» TO DO
Look through the entries that follow and return each line that has the string "sách".
== PROVIDED DATA ==
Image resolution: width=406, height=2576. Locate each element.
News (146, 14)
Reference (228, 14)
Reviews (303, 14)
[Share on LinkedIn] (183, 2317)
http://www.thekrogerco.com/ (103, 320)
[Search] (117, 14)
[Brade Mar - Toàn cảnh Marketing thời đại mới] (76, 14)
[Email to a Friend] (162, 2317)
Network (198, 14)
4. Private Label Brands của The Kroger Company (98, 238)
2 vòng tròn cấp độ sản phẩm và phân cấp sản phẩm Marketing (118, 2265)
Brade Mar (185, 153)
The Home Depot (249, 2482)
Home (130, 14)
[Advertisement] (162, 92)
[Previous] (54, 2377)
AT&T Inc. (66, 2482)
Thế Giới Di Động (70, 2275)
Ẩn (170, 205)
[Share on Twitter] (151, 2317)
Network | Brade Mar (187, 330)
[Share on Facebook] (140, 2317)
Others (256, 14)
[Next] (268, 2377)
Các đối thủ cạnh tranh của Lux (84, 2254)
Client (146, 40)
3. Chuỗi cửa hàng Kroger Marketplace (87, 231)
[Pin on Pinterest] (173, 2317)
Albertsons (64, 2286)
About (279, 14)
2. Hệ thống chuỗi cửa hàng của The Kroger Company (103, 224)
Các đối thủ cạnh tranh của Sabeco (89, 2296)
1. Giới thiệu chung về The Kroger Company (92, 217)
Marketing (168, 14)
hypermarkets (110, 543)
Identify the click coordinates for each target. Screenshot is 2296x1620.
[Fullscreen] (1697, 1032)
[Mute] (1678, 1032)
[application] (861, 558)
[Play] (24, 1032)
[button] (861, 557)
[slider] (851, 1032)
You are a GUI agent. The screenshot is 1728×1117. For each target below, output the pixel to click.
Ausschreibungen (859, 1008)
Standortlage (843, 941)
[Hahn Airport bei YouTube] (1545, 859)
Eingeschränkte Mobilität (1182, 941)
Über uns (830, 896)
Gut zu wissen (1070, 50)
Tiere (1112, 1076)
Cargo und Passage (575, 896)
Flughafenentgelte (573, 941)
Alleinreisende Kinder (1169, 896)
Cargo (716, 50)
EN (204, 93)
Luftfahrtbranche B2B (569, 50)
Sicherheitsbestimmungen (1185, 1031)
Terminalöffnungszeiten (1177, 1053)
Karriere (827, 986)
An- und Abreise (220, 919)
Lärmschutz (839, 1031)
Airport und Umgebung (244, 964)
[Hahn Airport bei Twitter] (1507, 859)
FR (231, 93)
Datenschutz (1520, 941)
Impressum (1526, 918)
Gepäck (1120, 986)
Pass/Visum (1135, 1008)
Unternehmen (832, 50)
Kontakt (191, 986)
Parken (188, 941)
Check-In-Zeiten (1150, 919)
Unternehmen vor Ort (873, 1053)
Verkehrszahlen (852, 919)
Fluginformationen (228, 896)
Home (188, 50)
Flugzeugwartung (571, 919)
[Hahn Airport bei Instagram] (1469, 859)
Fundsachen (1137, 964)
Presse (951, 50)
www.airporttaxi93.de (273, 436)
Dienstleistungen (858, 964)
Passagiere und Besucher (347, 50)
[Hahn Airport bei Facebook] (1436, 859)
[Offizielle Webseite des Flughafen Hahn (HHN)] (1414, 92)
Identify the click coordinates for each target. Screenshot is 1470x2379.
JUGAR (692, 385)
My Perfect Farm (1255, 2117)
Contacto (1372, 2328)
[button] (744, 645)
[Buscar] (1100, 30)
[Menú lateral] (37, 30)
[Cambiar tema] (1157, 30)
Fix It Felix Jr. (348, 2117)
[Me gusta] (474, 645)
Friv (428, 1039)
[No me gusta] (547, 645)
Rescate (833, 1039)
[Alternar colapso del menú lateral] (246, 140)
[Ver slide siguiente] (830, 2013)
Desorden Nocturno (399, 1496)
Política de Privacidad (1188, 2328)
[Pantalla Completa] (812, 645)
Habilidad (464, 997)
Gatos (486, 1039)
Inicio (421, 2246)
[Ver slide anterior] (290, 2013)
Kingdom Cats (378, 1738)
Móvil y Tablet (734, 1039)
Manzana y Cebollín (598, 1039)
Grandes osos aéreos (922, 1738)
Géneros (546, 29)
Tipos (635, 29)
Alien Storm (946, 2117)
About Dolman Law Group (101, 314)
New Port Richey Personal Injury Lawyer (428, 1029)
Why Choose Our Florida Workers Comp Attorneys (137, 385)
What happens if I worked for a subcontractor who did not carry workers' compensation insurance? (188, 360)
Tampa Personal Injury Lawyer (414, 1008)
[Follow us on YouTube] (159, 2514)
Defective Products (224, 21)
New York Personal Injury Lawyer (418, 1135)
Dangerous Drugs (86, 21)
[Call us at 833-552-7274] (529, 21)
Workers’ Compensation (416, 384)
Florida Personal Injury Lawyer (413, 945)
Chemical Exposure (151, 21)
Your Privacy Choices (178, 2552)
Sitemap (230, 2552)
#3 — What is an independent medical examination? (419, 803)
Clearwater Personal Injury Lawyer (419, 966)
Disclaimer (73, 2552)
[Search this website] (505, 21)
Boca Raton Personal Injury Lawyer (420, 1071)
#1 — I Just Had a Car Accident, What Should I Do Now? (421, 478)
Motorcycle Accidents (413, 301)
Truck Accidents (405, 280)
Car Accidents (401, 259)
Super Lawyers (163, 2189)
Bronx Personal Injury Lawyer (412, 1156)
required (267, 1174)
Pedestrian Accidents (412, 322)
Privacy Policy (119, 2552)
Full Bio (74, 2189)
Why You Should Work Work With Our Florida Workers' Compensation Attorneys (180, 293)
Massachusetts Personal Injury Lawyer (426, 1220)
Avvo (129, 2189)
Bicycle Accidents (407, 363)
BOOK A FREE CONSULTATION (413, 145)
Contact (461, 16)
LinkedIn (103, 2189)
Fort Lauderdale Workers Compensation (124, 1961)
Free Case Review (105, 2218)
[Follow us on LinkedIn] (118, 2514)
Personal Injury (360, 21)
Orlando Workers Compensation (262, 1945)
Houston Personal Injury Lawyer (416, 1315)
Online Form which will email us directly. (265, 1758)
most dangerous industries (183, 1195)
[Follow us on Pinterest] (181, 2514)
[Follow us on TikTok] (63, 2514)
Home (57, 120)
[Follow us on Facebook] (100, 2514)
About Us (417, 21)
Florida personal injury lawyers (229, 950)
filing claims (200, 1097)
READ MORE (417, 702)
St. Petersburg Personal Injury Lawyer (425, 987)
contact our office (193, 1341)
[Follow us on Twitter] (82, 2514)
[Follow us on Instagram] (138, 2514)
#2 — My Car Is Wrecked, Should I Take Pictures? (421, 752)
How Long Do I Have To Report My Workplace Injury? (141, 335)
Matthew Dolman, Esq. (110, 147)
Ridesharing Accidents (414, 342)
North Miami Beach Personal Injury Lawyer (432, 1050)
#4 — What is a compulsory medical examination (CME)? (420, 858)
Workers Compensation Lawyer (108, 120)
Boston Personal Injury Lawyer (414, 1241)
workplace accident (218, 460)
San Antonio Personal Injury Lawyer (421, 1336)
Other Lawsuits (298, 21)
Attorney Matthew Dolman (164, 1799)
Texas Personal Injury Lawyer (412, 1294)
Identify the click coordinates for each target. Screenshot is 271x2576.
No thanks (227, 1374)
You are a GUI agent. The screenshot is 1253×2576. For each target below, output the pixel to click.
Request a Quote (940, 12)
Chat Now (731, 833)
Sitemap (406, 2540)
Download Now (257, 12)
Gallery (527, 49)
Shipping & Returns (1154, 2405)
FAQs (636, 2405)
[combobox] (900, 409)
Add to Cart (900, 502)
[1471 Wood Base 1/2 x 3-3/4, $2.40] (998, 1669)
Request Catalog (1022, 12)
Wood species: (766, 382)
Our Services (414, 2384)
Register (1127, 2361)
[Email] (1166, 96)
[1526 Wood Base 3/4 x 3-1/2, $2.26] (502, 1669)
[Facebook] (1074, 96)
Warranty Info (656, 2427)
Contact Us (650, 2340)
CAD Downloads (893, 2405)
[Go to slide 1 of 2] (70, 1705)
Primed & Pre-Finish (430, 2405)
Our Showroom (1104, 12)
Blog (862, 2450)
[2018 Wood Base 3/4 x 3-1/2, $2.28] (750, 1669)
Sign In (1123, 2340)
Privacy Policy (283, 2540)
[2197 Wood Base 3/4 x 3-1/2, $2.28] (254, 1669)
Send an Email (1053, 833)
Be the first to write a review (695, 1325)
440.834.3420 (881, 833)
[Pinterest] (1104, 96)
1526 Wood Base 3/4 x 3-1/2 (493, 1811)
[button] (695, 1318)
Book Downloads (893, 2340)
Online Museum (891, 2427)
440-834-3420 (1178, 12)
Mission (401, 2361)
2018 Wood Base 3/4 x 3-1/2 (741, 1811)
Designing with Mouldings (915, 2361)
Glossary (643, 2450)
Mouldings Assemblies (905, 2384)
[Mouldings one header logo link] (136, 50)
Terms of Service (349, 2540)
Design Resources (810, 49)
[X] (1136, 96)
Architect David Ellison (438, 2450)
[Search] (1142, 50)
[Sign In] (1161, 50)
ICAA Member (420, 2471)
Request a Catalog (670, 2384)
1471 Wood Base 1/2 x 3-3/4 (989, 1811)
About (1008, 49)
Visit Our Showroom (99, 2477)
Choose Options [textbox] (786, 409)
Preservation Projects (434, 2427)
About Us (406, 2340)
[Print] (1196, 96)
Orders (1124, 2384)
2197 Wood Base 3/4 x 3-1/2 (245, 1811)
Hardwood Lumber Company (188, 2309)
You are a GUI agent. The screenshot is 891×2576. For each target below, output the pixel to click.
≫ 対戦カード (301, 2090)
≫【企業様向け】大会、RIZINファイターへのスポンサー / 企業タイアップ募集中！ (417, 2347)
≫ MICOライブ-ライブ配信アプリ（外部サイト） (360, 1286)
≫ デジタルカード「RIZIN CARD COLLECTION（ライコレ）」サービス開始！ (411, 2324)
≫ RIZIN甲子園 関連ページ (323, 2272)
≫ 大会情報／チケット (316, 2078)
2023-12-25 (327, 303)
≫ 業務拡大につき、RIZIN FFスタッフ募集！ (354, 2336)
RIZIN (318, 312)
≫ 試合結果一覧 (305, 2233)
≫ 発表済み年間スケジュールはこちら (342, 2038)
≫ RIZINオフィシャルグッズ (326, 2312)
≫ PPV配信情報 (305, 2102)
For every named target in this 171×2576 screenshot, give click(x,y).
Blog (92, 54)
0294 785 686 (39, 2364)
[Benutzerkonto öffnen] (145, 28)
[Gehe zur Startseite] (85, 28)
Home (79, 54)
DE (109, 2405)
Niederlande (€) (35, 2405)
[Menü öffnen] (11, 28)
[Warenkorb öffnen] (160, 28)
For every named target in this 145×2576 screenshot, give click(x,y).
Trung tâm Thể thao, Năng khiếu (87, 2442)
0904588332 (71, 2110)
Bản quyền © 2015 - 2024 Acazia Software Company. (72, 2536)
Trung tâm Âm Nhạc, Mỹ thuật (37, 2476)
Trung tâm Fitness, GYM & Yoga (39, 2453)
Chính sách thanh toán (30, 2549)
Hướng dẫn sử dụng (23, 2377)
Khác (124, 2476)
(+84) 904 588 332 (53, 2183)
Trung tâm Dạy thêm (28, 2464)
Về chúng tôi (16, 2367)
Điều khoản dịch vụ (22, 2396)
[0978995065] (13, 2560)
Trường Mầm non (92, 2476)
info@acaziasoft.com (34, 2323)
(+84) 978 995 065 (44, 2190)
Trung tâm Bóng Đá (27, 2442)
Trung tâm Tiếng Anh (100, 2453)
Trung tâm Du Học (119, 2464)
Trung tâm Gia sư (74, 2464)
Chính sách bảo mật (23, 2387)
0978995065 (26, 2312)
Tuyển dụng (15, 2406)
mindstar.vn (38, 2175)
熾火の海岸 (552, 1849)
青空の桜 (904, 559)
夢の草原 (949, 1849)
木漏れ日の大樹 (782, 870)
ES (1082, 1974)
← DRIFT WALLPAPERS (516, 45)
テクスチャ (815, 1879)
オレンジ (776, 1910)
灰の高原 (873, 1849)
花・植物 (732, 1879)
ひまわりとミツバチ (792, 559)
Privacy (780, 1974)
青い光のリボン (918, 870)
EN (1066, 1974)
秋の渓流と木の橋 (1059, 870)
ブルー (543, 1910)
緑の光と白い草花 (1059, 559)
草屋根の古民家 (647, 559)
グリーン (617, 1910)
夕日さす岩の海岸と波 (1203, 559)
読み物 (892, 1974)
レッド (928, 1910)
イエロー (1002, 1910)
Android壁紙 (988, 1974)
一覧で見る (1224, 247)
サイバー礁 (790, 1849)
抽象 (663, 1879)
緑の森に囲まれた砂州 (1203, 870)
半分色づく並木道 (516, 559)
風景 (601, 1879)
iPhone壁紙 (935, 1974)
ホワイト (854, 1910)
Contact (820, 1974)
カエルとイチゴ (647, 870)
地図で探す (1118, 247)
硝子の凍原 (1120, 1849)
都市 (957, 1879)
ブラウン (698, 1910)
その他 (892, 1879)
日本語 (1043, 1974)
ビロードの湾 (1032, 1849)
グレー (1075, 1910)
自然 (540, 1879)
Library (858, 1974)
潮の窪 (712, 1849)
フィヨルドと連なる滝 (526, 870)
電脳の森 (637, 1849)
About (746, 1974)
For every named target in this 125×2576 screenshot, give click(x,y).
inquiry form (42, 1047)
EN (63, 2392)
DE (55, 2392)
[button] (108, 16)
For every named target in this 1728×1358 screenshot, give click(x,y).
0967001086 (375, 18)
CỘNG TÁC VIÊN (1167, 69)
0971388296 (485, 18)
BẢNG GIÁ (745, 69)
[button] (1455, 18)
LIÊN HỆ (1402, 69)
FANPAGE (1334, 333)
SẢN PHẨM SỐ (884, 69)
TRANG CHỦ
===
» ANSWER TO THIS TASK
Chính sách thanh toán (30, 2549)
Chính sách bảo mật (23, 2387)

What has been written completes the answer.